Ocurrió a las 10:30 p.m. del viernes 30 de mayo, y aunque los titulares del día siguiente hablarán de “anotaciones judiciales” y “ajuste de cuentas”, lo cierto es que la ciudad suma dos muertos más en su espiral interminable de violencia urbana, sin respuestas ni frenos claros.
La Policía Metropolitana fue rápida en señalar que una de las víctimas tenía antecedentes por homicidio, acceso carnal violento, extorsión y porte ilegal de armas. ¿Y qué? ¿Eso convierte su asesinato en algo menor? ¿Eso justifica la sensación de impunidad que campea por las calles cada noche, mientras barrios enteros se resignan a vivir bajo la ley del miedo?
Porque eso es lo más grave de este crimen: que no sorprende a nadie. Ni a los vecinos de San Pedro Mártir, ni a las autoridades. Es apenas un episodio más de una lista que parece interminable. Un joven muerto, otro herido que también muere, y un barrio que cierra puertas más temprano por temor a ser testigo —o peor, víctima— del próximo tiroteo.
Pero lo verdaderamente indignante es el silencio institucional tras cada uno de estos casos. Se repite la fórmula: comunicado policial, recolección de pruebas, promesa de investigar. Y luego nada. No hay capturas, no hay explicaciones, no hay estrategias nuevas. Mientras tanto, los barrios como San Pedro Mártir se convierten en territorio de nadie.

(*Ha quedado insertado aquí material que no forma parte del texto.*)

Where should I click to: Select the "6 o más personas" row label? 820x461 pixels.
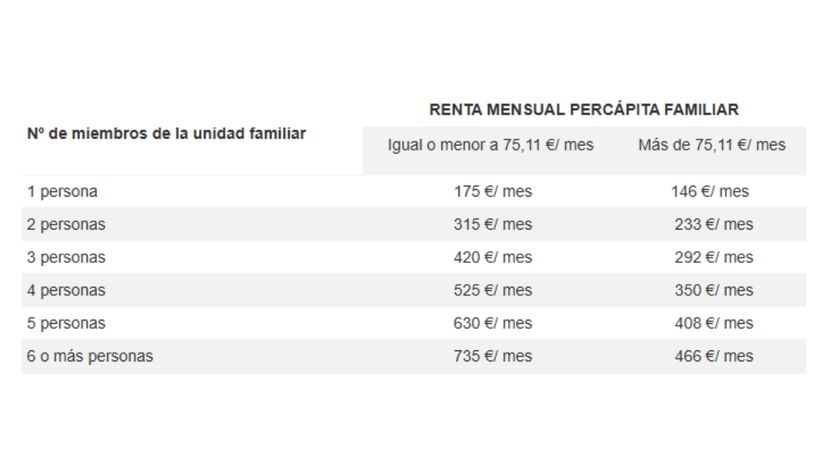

¿Dónde está la inteligencia policial? ¿Qué plan de seguridad integral se está aplicando en estas zonas vulnerables? ¿Dónde está la Secretaría del Interior ¿y el implacable Plan Titan24? La violencia no se combate solo con patrullas después del hecho, ni con estadísticas frías que clasifican a las víctimas por sus antecedentes.

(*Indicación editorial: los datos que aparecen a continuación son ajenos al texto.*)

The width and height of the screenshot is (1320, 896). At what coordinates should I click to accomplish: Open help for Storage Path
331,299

La ciudad necesita un cambio de enfoque urgente. No podemos seguir naturalizando el asesinato como si fuera parte del paisaje urbano. No puede ser que un joven de 19 años, cualquiera que haya sido su historia, termine acribillado en una moto y el resto del barrio solo alcance a cerrar las ventanas.
El caso de San Pedro Mártir debe ser una alarma, no un número más. Porque cada muerto tiene una familia, un contexto, una comunidad que sufre. Y cada crimen sin resolver es una promesa rota.